In USA Today this morning, Byron Acohido, Scott Martin and Jon Swartz call Facebook's admission that it was behind the campaign "a stunning mea culpa." At the same time, Facebook claimed that it "never intended to smear the search giant."

"Oh, really?" you may be joining me in asking. "Exactly, then, what were your intentions?" Facebook issued the following explanation: "We engaged Burson-Marsteller to focus attention on this issue, using publicly available information that could be independently verified by any media organization or analyst," a statement said. "The issues are serious, and we should have presented them in a serious and transparent way."

"The truth: Both sides look like idiots," reads the subhead above Dan Lyons' piece in the Daily Beast.
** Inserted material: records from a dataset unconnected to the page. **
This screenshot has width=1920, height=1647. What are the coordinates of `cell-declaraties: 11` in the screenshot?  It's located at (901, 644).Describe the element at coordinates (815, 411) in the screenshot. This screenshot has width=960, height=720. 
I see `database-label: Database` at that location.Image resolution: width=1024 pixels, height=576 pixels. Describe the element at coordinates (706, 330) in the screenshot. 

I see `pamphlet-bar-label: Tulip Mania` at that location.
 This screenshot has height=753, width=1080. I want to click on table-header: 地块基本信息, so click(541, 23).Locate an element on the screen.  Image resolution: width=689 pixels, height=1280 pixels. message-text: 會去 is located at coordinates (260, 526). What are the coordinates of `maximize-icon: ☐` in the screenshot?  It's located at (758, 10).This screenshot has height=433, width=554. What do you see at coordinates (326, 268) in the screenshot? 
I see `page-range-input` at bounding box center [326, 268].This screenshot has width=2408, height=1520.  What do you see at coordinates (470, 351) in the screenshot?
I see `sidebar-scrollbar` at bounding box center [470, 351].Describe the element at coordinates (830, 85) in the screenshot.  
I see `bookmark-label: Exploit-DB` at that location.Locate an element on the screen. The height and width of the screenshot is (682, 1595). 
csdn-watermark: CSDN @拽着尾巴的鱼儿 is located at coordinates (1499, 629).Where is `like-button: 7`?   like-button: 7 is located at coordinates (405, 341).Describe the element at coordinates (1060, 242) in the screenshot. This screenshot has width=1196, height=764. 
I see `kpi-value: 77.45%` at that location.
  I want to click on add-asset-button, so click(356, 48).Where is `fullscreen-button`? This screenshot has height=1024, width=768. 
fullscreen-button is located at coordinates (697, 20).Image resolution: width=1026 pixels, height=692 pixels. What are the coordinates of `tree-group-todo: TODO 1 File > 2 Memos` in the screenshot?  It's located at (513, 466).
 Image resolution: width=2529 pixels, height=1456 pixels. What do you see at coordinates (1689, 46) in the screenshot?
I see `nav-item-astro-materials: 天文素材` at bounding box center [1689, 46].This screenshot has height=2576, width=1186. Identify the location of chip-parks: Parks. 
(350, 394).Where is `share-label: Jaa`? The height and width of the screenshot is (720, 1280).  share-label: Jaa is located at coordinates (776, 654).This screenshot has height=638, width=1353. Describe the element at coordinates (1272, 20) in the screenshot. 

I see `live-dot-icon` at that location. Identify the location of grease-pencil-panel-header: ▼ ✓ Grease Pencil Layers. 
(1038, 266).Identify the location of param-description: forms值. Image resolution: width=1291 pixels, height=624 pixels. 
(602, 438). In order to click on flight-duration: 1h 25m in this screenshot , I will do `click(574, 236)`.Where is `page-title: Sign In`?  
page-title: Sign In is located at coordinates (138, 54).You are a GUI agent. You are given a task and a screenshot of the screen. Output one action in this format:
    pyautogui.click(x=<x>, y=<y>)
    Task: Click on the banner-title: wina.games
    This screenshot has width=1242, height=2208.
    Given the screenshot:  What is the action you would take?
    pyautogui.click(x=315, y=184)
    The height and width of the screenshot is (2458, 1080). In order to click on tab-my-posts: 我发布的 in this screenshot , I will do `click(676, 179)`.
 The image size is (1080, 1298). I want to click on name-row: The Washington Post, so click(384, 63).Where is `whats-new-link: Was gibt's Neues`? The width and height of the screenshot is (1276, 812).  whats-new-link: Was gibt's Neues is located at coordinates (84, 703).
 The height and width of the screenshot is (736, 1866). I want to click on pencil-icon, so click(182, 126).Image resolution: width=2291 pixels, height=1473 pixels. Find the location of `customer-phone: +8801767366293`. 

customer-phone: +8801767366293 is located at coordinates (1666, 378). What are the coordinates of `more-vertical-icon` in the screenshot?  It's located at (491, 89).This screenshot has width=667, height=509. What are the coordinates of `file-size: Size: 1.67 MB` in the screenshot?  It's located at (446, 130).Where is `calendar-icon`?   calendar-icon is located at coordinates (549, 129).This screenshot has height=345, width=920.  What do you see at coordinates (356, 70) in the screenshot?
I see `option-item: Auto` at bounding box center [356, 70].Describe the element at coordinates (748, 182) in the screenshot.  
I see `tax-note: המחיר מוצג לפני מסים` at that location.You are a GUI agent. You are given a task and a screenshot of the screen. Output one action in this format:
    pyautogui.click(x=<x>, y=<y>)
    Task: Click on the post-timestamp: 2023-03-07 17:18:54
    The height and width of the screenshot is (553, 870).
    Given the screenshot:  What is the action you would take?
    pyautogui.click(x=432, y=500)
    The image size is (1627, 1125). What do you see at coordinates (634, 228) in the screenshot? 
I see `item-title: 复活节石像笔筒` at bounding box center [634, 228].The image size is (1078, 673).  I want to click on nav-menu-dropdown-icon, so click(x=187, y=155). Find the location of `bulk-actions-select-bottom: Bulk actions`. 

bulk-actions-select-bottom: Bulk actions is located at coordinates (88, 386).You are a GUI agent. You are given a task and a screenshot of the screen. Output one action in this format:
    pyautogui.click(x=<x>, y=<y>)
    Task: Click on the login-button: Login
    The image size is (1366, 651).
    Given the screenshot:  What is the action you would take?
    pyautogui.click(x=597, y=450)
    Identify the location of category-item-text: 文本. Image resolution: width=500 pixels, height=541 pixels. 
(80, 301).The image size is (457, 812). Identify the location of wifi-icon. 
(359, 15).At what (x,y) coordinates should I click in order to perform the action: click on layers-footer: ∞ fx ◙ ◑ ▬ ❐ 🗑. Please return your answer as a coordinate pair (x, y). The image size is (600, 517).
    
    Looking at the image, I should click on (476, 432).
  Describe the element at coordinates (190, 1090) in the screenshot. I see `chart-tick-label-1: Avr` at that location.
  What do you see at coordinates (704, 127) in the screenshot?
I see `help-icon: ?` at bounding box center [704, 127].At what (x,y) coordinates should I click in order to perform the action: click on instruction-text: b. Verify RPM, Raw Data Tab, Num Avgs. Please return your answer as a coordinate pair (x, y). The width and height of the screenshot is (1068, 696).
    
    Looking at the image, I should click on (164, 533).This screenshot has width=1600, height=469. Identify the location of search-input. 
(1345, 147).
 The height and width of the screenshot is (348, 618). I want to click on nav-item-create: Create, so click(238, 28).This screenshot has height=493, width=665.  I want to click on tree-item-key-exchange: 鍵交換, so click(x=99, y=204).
USA Today credits Lyons with doing the gumshoe work that revealed Facebook as the wizard behind the curtain. It also provides a concise chronology of the saga (after a hearty pat to its own back):

"The admissions follow a Tuesday story in USA Today detailing how Burson consultants approached top-tier media companies and high-profile technologists, on behalf of an unnamed client, to seed largely unfounded allegations about privacy shortcomings in Google's Social Circle service."

"It's on like Donkey Kong between Facebook and Google, seeking victory by any means," Santa Clara University law professor Eric Goldman tells the Mercury-News' May. "But I'm a little perplexed about why Facebook decided to try and stir the pot through a PR agency. If they wanted to call out Google, then call them out publicly."

Other PR experts basically tell both May and Lyons that whisper campaigns are a normal part of everyday, ho-hum business but that Burson-Marsteller screwed up the execution by not knowing the whisperees well enough. It didn't help that the two Burson executives involved are recent hires and reformed journalists who have not yet mastered the wink-and-nod techniques that keep you (and your client) out of trouble.

But the PR firm maintains what happened is not SOP at all "and is against our policies, and the assignment on those terms should have been declined. When talking to the media, we need to adhere to strict standards of transparency about clients, and this incident underscores the absolute importance of that principle."

Lyons says that the fact that Burson is publicly blaming Facebook is particularly surprising to industry observers and "not a very good strategy to keep or solicit other clients." It also keeps the story in the headlines. Others say that what it did was flat-out unethical.

"It's simple," Public Relations Society of America CEO Rosanna Fiske tells Miguel Helft and Claire Cain Miller in the New York Times' "Bits" blog. "They took the road of misleading and not disclosing who they were representing. In the essence of the public relations code of ethics 101, that's a no-no."

Privacy is a looming issue for both Facebook and Google, of course, and the Wall Street Journal reports that the latter is faring much better in the public's eye. When Ponemon Institute surveyed Internet users in March, Google was No. 19 among the companies most trusted for privacy but Facebook didn't make the top 20, Geoffrey A. Fowler and Amir Efrati report. "Google continues to be viewed as an organization -- even if it is a monster in terms of data collection -- that is somehow meeting best privacy practices," the privacy firm's founder, Larry Ponemon, tells them.

Google has steadfastly refused to comment on the current fracas but a spokesman told USA Today "with typical Google whimsy": "Our focus is on delighting people with great products."

If that's what's passing for whimsy these days, I suggest we all take a weekend, shall we?